* START *

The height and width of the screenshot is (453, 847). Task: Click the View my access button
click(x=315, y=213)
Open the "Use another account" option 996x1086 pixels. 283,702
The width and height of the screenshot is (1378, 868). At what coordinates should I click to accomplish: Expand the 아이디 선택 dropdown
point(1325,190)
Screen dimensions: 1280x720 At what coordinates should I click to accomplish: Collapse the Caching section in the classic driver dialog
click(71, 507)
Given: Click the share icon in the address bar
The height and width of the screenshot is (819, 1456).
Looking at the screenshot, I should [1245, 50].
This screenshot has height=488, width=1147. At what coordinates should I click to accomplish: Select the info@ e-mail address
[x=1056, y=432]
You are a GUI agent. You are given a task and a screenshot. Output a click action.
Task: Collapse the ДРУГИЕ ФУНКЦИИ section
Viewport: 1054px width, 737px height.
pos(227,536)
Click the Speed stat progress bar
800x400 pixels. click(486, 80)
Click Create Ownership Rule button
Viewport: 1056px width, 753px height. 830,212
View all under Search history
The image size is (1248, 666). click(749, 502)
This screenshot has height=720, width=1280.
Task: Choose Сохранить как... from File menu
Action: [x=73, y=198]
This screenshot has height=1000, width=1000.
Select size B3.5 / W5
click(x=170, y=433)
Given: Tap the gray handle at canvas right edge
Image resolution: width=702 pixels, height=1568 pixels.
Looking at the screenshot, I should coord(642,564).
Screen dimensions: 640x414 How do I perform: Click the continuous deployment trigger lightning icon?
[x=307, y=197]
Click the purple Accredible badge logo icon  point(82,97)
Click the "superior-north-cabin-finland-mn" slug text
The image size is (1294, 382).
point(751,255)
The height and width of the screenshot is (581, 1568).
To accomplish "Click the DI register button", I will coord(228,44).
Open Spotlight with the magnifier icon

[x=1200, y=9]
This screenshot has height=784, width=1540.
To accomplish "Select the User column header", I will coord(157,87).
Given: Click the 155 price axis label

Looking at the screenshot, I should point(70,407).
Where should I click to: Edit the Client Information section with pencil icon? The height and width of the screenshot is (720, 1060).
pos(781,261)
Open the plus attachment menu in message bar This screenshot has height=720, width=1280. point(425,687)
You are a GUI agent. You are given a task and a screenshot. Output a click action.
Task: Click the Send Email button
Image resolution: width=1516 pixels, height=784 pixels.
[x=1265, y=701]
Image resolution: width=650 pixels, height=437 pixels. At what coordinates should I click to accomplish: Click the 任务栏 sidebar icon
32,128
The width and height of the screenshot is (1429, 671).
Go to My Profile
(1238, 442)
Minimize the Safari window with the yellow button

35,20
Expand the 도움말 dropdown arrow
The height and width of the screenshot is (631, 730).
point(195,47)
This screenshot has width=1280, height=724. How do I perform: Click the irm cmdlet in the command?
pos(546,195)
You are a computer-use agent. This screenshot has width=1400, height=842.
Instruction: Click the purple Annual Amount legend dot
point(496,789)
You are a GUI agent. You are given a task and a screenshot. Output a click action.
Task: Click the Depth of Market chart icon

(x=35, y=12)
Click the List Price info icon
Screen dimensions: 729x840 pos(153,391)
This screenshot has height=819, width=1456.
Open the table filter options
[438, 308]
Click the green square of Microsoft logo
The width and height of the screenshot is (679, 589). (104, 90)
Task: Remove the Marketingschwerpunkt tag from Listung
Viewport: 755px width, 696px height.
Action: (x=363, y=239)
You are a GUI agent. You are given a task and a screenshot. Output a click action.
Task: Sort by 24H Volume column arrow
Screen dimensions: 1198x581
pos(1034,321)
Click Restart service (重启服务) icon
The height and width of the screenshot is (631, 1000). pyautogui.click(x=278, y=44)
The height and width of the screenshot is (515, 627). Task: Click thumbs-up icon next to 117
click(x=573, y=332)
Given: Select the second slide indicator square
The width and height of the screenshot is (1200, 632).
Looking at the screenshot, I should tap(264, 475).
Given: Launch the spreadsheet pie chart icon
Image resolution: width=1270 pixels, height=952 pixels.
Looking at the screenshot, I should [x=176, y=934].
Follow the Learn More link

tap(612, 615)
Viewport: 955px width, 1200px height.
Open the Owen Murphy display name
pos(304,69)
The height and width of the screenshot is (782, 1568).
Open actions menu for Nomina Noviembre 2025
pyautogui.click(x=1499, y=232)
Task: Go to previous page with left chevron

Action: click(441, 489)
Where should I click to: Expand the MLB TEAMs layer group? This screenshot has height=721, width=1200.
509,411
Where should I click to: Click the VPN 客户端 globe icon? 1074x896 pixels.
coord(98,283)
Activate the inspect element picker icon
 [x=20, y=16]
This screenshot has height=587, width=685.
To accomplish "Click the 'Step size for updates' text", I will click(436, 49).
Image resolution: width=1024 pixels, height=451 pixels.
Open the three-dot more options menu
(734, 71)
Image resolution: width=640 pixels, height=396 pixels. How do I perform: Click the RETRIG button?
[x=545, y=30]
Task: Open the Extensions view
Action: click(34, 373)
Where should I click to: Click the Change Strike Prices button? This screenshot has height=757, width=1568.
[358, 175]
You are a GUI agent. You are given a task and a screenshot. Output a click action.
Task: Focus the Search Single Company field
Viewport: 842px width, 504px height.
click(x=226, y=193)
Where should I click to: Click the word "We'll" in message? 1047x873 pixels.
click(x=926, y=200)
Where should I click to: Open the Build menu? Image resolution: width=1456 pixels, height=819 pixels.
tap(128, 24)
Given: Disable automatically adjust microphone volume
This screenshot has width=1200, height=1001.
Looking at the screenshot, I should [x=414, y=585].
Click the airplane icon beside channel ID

* END *

▶ [SET PROBLEM]: Please reproduce every row above word for word, keeping each character and line break unchanged.

▶ [COMPLETE RESPONSE]:
The height and width of the screenshot is (453, 847). Task: Click the View my access button
click(x=315, y=213)
Open the "Use another account" option 996x1086 pixels. 283,702
The width and height of the screenshot is (1378, 868). At what coordinates should I click to accomplish: Expand the 아이디 선택 dropdown
point(1325,190)
Screen dimensions: 1280x720 At what coordinates should I click to accomplish: Collapse the Caching section in the classic driver dialog
click(71, 507)
Given: Click the share icon in the address bar
The height and width of the screenshot is (819, 1456).
Looking at the screenshot, I should [1245, 50].
This screenshot has height=488, width=1147. At what coordinates should I click to accomplish: Select the info@ e-mail address
[x=1056, y=432]
You are a GUI agent. You are given a task and a screenshot. Output a click action.
Task: Collapse the ДРУГИЕ ФУНКЦИИ section
Viewport: 1054px width, 737px height.
pos(227,536)
Click the Speed stat progress bar
800x400 pixels. click(486, 80)
Click Create Ownership Rule button
Viewport: 1056px width, 753px height. 830,212
View all under Search history
The image size is (1248, 666). click(749, 502)
This screenshot has height=720, width=1280.
Task: Choose Сохранить как... from File menu
Action: [x=73, y=198]
This screenshot has height=1000, width=1000.
Select size B3.5 / W5
click(x=170, y=433)
Given: Tap the gray handle at canvas right edge
Image resolution: width=702 pixels, height=1568 pixels.
Looking at the screenshot, I should coord(642,564).
Screen dimensions: 640x414 How do I perform: Click the continuous deployment trigger lightning icon?
[x=307, y=197]
Click the purple Accredible badge logo icon  point(82,97)
Click the "superior-north-cabin-finland-mn" slug text
The image size is (1294, 382).
point(751,255)
The height and width of the screenshot is (581, 1568).
To accomplish "Click the DI register button", I will coord(228,44).
Open Spotlight with the magnifier icon

[x=1200, y=9]
This screenshot has height=784, width=1540.
To accomplish "Select the User column header", I will coord(157,87).
Given: Click the 155 price axis label

Looking at the screenshot, I should point(70,407).
Where should I click to: Edit the Client Information section with pencil icon? The height and width of the screenshot is (720, 1060).
pos(781,261)
Open the plus attachment menu in message bar This screenshot has height=720, width=1280. point(425,687)
You are a GUI agent. You are given a task and a screenshot. Output a click action.
Task: Click the Send Email button
Image resolution: width=1516 pixels, height=784 pixels.
[x=1265, y=701]
Image resolution: width=650 pixels, height=437 pixels. At what coordinates should I click to accomplish: Click the 任务栏 sidebar icon
32,128
The width and height of the screenshot is (1429, 671).
Go to My Profile
(1238, 442)
Minimize the Safari window with the yellow button

35,20
Expand the 도움말 dropdown arrow
The height and width of the screenshot is (631, 730).
point(195,47)
This screenshot has width=1280, height=724. How do I perform: Click the irm cmdlet in the command?
pos(546,195)
You are a computer-use agent. This screenshot has width=1400, height=842.
Instruction: Click the purple Annual Amount legend dot
point(496,789)
You are a GUI agent. You are given a task and a screenshot. Output a click action.
Task: Click the Depth of Market chart icon

(x=35, y=12)
Click the List Price info icon
Screen dimensions: 729x840 pos(153,391)
This screenshot has height=819, width=1456.
Open the table filter options
[438, 308]
Click the green square of Microsoft logo
The width and height of the screenshot is (679, 589). (104, 90)
Task: Remove the Marketingschwerpunkt tag from Listung
Viewport: 755px width, 696px height.
Action: (x=363, y=239)
You are a GUI agent. You are given a task and a screenshot. Output a click action.
Task: Sort by 24H Volume column arrow
Screen dimensions: 1198x581
pos(1034,321)
Click Restart service (重启服务) icon
The height and width of the screenshot is (631, 1000). pyautogui.click(x=278, y=44)
The height and width of the screenshot is (515, 627). Task: Click thumbs-up icon next to 117
click(x=573, y=332)
Given: Select the second slide indicator square
The width and height of the screenshot is (1200, 632).
Looking at the screenshot, I should tap(264, 475).
Given: Launch the spreadsheet pie chart icon
Image resolution: width=1270 pixels, height=952 pixels.
Looking at the screenshot, I should [x=176, y=934].
Follow the Learn More link

tap(612, 615)
Viewport: 955px width, 1200px height.
Open the Owen Murphy display name
pos(304,69)
The height and width of the screenshot is (782, 1568).
Open actions menu for Nomina Noviembre 2025
pyautogui.click(x=1499, y=232)
Task: Go to previous page with left chevron

Action: click(441, 489)
Where should I click to: Expand the MLB TEAMs layer group? This screenshot has height=721, width=1200.
509,411
Where should I click to: Click the VPN 客户端 globe icon? 1074x896 pixels.
coord(98,283)
Activate the inspect element picker icon
 [x=20, y=16]
This screenshot has height=587, width=685.
To accomplish "Click the 'Step size for updates' text", I will click(436, 49).
Image resolution: width=1024 pixels, height=451 pixels.
Open the three-dot more options menu
(734, 71)
Image resolution: width=640 pixels, height=396 pixels. How do I perform: Click the RETRIG button?
[x=545, y=30]
Task: Open the Extensions view
Action: click(34, 373)
Where should I click to: Click the Change Strike Prices button? This screenshot has height=757, width=1568.
[358, 175]
You are a GUI agent. You are given a task and a screenshot. Output a click action.
Task: Focus the Search Single Company field
Viewport: 842px width, 504px height.
click(x=226, y=193)
Where should I click to: Click the word "We'll" in message? 1047x873 pixels.
click(x=926, y=200)
Where should I click to: Open the Build menu? Image resolution: width=1456 pixels, height=819 pixels.
tap(128, 24)
Given: Disable automatically adjust microphone volume
This screenshot has width=1200, height=1001.
Looking at the screenshot, I should [x=414, y=585].
Click the airplane icon beside channel ID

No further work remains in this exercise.